Let $\{y_n\}$ a sequence so that $\sum y_i=+\infty$ and $$y_n>0, \forall n \in \mathbb{N}.$$

Show that if $$\lim_{n \to +\infty} \frac{x_n}{y_n}=a$$ then $$\lim_{n \to +\infty} \frac{\displaystyle \sum^n x_i}{\displaystyle \sum^n y_i}=a.$$

Answer 1

Let $\epsilon >0$. Then there exists some $N$ so that for all $n > N$ we have

$$\left| \frac{x_n}{y_n} -a \right|<\epsilon$$

Therefore

$$\left| x_n -ay_n\right| < \epsilon y_n \,.$$

As $y_n$ is positive, it follows that $$\sum_{i=N}^n \left| x_i -ay_i\right| \leq \sum_{i=N}^n \epsilon y_i \leq \sum_{i=1}^n \epsilon y_i= | \sum_{i=1}^n \epsilon y_i| (*)$$

Therefore, for all $n >N$ we have

$$\left|\frac{\displaystyle \sum_{i=1}^n x_i}{\displaystyle\sum_{i=1}^n y_i}-a \right| \leq\left|\frac{\displaystyle \sum_{i=1}^N x_i}{\displaystyle\sum_{i=1}^n y_i} \right|+ \left|\frac{\displaystyle \sum_{i=N}^n x_i}{\displaystyle\sum_{i=1}^n y_i}-a \right|\\ =\left|\frac{\displaystyle \sum_{i=1}^N x_i}{\displaystyle \sum_{i=1}^n y_i} \right|+ \left|\frac{\displaystyle \sum_{i=N}^n x_i-\displaystyle \sum_{i=1}^n a y_i}{\displaystyle \sum_{i=1}^n y_i} \right| \\ \leq \left|\frac{\displaystyle \sum_{i=1}^N x_i}{\displaystyle \sum_{i=1}^n y_i} \right|+ \left|\frac{\displaystyle \sum_{i=N}^n (x_i- a y_i)}{\displaystyle\sum_{i=1}^n y_i} \right|+\left|\frac{\displaystyle \sum_{i=1}^N a y_i}{\displaystyle\sum_{i=1}^n y_i} \right|$$

Now $(*)$ tells us that the middle term is $<\epsilon$.

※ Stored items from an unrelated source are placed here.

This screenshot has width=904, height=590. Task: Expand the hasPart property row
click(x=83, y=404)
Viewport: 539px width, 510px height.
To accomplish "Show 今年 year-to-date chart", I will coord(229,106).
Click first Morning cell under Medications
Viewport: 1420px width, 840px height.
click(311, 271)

Since $N$ is fixed, and $\sum y_n \to \infty$ it is easy to prove that

$$\lim_n\frac{\displaystyle \sum_{i=1}^N x_i}{\displaystyle\sum_{i=1}^n y_i} = \lim_n \frac{\displaystyle \sum_{i=1}^N a y_i}{\displaystyle\sum_{i=1}^n y_i} =0$$

Therefore, you can find some $N_1$ so that for all $n >N_1$ the first and third term in the above inequality are less that $\epsilon$. This completes the proof.